DURATION is a story’s length through time.
Location is the story’s physical dimension. What is the story’s specific geography? In what town? On what streets? What buildings on those streets? What rooms inside those buildings? Up what mountain? Across what desert? A voyage to what planet?
LOCATION is a story’s place in space.
Level of Conflict is the human dimension. A setting includes not only itsphysical and temporal domain, but social as well. This dimension becomes vertical in this sense: At what Level of Conflict do you pitch your telling? No matter how externalized in institutions or internalized in individuals, the political, economic, ideological, biological, and psychological forces of society shape events as much as period, landscape, or costume. Therefore, the cast of characters, containing its various levels of conflict, is part of a story’s setting.
Does your story focus on the inner, even unconscious conflicts within your characters? Or coming up a level, on personal conflicts? Or higher and wider, on battles with institutions in society? Wider still, on struggles against forces of the environment? From the subconscious to the stars, through all the multilayered experiences of life, your story may be set at any one or any combination of these levels.
LEVEL OF CONFLICT is the story’s position on the hierarchy of human struggles.
The Relationship Between Structure and Setting
A story’s setting sharply defines and confines its possibilities.
Although your setting is a fiction, not everything that comes to mind may
be allowed to happen in it. Within any world, no matter how imaginary, only certain events are possible or probable.

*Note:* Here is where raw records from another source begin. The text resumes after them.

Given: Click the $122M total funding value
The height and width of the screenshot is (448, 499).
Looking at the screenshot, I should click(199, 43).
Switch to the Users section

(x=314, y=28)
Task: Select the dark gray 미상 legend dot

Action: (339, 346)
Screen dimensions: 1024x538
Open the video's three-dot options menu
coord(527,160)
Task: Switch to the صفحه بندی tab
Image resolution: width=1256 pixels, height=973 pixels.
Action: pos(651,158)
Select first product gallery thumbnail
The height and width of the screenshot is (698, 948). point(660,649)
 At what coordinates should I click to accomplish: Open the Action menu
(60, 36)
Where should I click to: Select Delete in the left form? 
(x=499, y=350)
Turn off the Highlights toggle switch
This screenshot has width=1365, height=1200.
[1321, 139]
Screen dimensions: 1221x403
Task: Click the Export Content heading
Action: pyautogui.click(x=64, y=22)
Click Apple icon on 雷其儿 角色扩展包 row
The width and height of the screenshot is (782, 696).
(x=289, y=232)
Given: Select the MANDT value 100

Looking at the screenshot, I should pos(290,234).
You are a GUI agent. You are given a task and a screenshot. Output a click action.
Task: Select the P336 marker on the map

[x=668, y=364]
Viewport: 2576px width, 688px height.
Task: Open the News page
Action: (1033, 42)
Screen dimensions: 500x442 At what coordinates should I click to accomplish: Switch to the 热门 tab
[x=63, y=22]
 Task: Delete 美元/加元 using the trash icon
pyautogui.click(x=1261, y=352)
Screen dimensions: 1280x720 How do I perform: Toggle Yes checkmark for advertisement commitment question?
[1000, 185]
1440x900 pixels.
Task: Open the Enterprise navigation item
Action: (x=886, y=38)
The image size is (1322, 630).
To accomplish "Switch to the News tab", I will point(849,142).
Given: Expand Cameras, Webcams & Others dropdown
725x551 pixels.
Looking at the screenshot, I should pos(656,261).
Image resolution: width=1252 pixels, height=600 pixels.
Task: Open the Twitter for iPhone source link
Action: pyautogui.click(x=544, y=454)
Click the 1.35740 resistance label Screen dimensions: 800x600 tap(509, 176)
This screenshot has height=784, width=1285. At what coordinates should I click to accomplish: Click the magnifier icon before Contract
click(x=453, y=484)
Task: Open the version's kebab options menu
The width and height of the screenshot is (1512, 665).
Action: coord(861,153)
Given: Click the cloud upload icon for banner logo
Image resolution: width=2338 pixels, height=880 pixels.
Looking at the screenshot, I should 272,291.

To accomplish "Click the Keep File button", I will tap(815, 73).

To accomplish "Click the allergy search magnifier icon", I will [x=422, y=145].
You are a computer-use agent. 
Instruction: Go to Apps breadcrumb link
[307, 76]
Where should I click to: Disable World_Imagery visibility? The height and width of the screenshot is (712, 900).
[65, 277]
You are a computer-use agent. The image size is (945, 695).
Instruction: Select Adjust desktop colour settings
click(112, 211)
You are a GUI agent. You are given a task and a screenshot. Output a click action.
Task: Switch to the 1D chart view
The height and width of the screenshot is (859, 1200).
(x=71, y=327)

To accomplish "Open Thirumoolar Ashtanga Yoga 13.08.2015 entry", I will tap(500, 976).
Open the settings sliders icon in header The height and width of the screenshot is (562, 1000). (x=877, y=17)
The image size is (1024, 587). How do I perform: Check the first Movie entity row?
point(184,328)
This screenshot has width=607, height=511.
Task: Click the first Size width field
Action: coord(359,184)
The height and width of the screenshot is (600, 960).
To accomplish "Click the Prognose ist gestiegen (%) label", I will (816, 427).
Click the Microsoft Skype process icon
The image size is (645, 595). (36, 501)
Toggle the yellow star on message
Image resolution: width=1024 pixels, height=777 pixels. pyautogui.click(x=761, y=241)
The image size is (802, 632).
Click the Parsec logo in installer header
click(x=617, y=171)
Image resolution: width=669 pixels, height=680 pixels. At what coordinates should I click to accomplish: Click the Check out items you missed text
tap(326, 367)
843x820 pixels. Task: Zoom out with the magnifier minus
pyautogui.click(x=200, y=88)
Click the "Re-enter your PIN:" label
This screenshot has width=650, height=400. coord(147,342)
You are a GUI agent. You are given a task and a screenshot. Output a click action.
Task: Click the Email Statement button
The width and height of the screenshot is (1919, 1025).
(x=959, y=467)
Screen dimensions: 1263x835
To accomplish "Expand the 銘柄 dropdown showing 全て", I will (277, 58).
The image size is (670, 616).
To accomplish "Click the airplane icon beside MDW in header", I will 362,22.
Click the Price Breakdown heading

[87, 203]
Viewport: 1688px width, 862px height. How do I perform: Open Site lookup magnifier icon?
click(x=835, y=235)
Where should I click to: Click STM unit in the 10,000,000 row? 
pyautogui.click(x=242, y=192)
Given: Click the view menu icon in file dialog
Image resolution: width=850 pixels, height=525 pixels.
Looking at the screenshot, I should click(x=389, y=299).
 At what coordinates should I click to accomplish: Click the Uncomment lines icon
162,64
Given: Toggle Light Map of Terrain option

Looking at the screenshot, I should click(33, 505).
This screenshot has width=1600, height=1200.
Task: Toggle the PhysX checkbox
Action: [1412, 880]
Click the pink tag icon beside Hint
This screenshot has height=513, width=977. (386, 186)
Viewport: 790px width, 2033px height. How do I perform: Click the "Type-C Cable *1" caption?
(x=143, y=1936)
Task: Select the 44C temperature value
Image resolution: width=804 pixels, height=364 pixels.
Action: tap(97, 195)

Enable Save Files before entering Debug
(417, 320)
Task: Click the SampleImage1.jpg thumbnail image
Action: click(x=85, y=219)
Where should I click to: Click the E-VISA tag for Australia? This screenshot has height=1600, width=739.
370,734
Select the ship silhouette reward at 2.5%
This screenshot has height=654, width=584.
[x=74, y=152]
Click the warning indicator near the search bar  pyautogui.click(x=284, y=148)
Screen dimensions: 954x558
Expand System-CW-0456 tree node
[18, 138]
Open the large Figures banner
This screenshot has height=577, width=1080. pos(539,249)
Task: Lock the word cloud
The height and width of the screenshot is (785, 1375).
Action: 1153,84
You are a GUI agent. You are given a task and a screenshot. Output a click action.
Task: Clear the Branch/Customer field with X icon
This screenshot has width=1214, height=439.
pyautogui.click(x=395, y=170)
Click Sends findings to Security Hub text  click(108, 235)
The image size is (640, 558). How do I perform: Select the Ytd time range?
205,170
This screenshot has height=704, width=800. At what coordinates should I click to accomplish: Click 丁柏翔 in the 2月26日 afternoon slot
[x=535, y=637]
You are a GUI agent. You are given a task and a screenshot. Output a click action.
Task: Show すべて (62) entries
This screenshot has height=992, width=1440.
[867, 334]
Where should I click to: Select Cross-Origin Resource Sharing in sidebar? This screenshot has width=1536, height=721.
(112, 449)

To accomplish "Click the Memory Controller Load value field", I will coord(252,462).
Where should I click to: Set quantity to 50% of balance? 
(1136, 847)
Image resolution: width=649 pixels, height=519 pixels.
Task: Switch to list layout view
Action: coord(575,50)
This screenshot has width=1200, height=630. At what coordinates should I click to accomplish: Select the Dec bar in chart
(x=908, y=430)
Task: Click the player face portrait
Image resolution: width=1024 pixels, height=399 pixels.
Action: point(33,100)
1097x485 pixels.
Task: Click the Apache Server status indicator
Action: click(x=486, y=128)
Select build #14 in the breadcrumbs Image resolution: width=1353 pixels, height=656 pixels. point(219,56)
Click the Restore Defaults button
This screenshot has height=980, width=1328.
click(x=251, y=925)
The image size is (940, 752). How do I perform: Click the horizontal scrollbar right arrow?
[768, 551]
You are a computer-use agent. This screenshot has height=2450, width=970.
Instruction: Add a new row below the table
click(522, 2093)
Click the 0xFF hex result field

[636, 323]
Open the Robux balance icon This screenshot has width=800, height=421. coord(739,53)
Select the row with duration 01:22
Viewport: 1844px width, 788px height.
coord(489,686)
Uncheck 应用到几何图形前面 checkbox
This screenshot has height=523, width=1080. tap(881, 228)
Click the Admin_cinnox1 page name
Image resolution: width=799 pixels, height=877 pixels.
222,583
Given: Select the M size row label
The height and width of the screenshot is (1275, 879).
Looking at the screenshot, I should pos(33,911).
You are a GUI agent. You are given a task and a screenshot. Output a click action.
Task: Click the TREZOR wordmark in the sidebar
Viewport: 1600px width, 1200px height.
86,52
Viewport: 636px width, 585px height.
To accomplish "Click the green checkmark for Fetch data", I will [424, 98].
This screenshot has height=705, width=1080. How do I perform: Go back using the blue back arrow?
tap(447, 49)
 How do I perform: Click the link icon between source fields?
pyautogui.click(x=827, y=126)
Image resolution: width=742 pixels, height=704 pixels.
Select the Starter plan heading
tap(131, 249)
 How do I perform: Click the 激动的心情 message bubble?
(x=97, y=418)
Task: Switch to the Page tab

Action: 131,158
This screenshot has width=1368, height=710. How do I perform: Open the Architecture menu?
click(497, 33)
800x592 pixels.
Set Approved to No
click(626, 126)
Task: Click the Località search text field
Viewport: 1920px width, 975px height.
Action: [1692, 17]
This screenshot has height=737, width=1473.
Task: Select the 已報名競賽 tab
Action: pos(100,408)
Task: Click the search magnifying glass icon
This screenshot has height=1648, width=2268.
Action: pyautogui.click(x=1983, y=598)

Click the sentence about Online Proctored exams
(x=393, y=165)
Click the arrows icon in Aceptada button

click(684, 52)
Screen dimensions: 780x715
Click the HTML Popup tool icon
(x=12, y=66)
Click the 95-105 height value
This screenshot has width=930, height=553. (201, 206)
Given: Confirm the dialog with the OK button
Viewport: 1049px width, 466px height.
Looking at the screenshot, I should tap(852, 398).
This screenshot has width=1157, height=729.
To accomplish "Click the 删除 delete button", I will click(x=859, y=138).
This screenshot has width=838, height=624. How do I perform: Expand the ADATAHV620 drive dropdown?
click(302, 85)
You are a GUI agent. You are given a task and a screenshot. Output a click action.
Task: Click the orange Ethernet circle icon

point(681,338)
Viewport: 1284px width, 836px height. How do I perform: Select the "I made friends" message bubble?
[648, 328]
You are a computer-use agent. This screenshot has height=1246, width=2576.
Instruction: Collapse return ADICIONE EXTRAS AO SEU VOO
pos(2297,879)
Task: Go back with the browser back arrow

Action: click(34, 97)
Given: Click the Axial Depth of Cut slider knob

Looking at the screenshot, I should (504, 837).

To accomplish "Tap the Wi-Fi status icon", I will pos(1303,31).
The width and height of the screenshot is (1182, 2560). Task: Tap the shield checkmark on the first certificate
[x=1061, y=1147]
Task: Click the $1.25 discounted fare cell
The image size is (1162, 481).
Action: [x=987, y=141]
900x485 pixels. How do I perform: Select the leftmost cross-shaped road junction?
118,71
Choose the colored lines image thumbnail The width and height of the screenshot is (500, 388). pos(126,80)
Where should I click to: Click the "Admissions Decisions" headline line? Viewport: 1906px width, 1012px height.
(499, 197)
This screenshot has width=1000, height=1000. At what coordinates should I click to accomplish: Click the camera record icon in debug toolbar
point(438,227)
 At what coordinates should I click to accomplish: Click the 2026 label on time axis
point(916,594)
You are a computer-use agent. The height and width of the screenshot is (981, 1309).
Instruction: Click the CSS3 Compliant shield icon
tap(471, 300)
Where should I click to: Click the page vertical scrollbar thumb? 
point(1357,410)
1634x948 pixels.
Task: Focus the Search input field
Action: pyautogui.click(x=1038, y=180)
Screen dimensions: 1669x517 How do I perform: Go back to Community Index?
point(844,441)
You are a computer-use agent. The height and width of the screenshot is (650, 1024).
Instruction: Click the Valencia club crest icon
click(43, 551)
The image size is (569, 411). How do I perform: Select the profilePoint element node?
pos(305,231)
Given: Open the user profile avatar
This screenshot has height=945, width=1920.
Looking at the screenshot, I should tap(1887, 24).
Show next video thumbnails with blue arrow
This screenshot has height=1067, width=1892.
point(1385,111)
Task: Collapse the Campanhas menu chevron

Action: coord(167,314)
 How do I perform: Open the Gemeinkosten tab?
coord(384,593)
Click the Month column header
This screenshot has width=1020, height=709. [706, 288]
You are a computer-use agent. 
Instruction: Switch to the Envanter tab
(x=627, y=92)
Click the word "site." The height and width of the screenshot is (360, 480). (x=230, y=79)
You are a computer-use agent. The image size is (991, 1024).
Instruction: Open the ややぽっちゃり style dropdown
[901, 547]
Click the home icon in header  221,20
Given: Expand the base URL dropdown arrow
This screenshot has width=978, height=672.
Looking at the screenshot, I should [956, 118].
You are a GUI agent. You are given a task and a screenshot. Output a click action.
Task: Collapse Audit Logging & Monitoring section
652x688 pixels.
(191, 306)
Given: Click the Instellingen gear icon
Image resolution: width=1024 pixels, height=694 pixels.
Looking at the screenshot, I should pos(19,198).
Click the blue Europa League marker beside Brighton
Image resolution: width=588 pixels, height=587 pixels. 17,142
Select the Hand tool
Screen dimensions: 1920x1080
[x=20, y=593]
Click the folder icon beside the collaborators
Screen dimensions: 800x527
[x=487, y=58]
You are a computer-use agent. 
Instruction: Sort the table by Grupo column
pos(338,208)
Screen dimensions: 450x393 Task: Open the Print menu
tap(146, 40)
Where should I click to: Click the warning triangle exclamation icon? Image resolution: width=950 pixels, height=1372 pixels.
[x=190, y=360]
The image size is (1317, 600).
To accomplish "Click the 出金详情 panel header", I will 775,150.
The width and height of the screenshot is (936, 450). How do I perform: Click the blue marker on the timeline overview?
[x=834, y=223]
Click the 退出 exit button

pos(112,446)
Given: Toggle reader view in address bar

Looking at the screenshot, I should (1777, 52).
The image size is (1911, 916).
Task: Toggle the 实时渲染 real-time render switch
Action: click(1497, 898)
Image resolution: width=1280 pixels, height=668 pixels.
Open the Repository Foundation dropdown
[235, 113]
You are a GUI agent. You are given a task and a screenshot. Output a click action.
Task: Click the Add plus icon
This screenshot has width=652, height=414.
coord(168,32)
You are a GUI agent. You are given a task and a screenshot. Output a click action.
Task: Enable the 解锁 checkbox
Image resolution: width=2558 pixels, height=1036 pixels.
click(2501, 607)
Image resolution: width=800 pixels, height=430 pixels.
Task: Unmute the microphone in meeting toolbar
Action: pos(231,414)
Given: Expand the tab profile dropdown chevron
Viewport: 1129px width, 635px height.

If your drama is set among the gated estates of West L.A., we won’t see homeowners protesting social injustice by rioting in their tree-lined streets, although they might throw a thousand-dollar-a-plate fund-raiser. If your setting is the housing projects of East L.A.’s ghetto, these citizens won’t dine at thousand-dollar-a-plate galas, but they might hit the streets to demand change.
A STORY must obey its own internal laws of probability. The event choices of the writer, therefore, are limited to the possibilities and probabilities within the world he creates.
Each fictional world creates a unique cosmology and makes its own “rules” for how and why things happen within it. No matter how realistic or bizarre the setting, once its causal principles are established, they cannot change. In fact, of all genres Fantasy is the most rigid and structurally conventional. We give the fantasy writer one great leap away from reality, then demand tight-knit probabilities and no coincidence—the strict Archplot of THE WIZARD OF OZ, for example. On the other hand, a gritty realism often allows leaps in logic. In THE USUAL SUSPECTS, for example, screenwriter Christopher McQuarrie arrests his wild improbabilities inside the “law” of free association.
Stories do not materialize from a void but grow out of materials already in history and human experience. From its first glimpse of the first image, the audience inspects your fictional universe, sorting the possible from the impossible, the likely from the unlikely. Consciously and unconsciously, it wants to know your “laws,” to learn how and why things happen in your specific world. You create these possibilities and limitations through your personal choice of setting and the way you work within it. Having invented these strictures, you’re bound to a contract you must keep. For once the audience grasps the laws of your reality, it feels violated if you break them and rejects your work as illogical and unconvincing.